▶ **Exercise description**
Each line starting at the one that contains "At what coordinates" and ending at the one that contains "Image resolution: width=600" must be returned exactly, and the rest of the listing is left out.

▶ **Material supplied**
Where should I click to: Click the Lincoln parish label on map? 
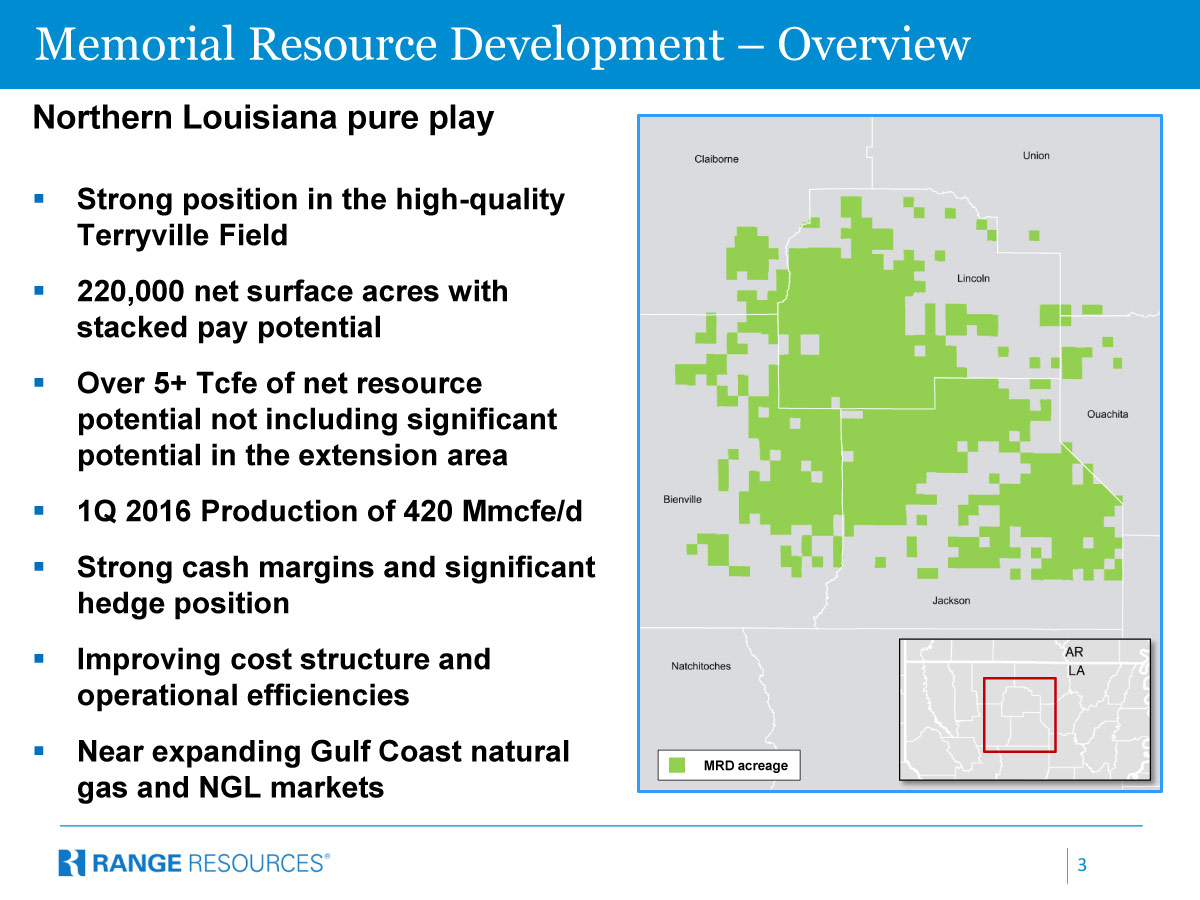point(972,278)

--

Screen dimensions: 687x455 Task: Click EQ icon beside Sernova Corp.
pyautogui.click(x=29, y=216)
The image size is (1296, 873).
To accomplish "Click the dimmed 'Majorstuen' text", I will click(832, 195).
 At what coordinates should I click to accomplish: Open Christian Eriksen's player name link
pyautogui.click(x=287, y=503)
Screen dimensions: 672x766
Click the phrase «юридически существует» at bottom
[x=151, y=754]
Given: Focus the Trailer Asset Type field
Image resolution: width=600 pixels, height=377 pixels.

---

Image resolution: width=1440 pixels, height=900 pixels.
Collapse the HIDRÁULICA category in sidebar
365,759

▶ **Answer space**
 At what coordinates should I click to accomplish: Open Christian Eriksen's player name link
pyautogui.click(x=287, y=503)
Screen dimensions: 672x766
Click the phrase «юридически существует» at bottom
[x=151, y=754]
Given: Focus the Trailer Asset Type field
Image resolution: width=600 pixels, height=377 pixels.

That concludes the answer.